There will also be opportunities for athletes outside of the revenue sharing, but the Tigers head coach called NIL “a challenge” for his program and encouraged fans and alumni to donate.
Being so open about the need for more money to pay players is quite the shift for Swinney, who famously said in 2014 he might quit college football entirely with such developments.
“As far as paying players, professionalizing college athletics, that’s where you lose me,” he said at the time. “I’ll go do something else because there’s enough entitlement in this world as there is.”
Swinney has also received plenty of criticism for his hesitancy to use the transfer portal in the new age of college football. While he didn’t suggest he is suddenly going to start bringing in tons of players from the portal in the future, he did advocate for some changes to the overall calendar.
“To me there should just be one portal window—it’s in the spring and you’re done with it,” he said. “If we had just a little more common sense we could fix it.
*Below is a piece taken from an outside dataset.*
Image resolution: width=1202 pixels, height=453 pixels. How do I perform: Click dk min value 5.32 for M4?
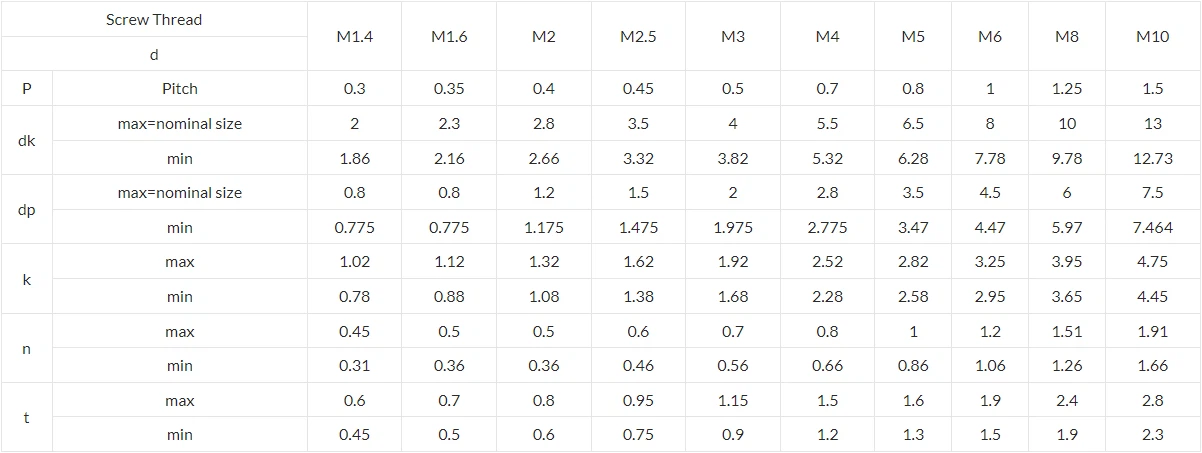pos(827,158)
But it’s where we are.”
Having just one spring portal window instead of another one in December would mean coaches and teams who are actively preparing for College Football Playoff games and bowl games while recruiting high school classes won’t also have to worry about players on the current roster transferring out before postseason games.
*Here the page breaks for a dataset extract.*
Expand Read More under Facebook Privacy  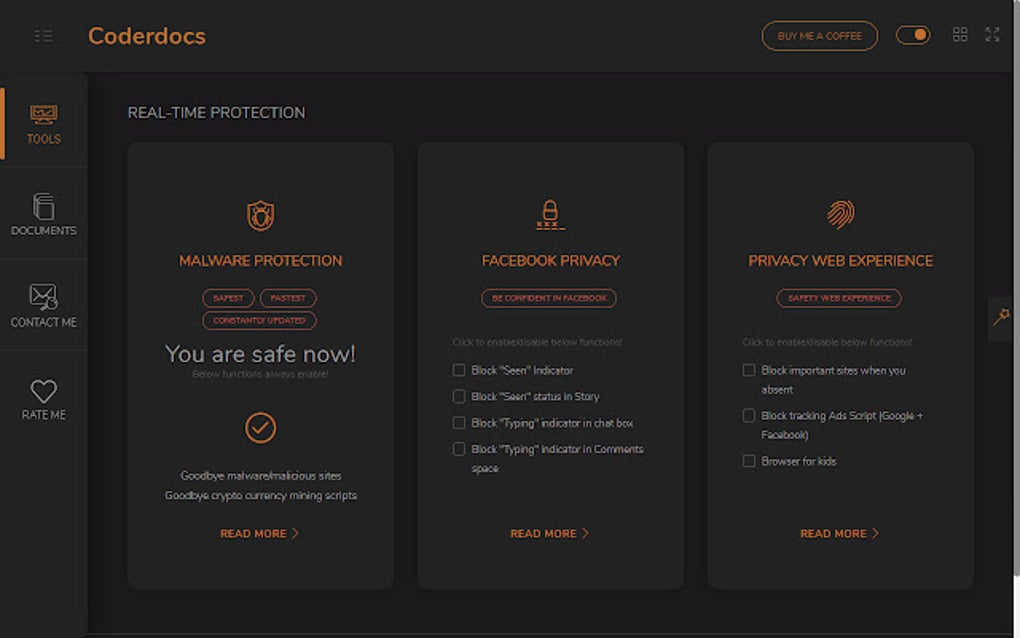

Swinney also called the idea of capping rosters at 105 players with 85 scholarships “the worst thing” because of the lost opportunities for walk-ons and the greater availability of players for practices over the course of a long season.
All of this comes ahead of a massive game against rival South Carolina for the Tigers.
If Clemson wins, it will have a solid chance to make the CFP. It would also have a chance to make the CFP if Syracuse defeats Miami and opens up a spot for Swinney’s team in the ACC Championship Game against SMU.
It wasn’t long ago the Tigers were one of the gold standards of college football. They reached four national championship games and won two of them during the five seasons from 2015 to 2019.
Yet they missed the CFP entirely in each of the past three seasons and failed to win double-digit games last season for the first time since 2010. It wasn’t difficult to make an argument that the program was trending in the wrong direction, especially with other powerhouses relying on things like the transfer portal.
However, Clemson has the opportunity to build momentum and perhaps reach the CFP with a strong finish this season. And Swinney sounds optimistic about what the future holds, which is surely welcome news for Tigers fans.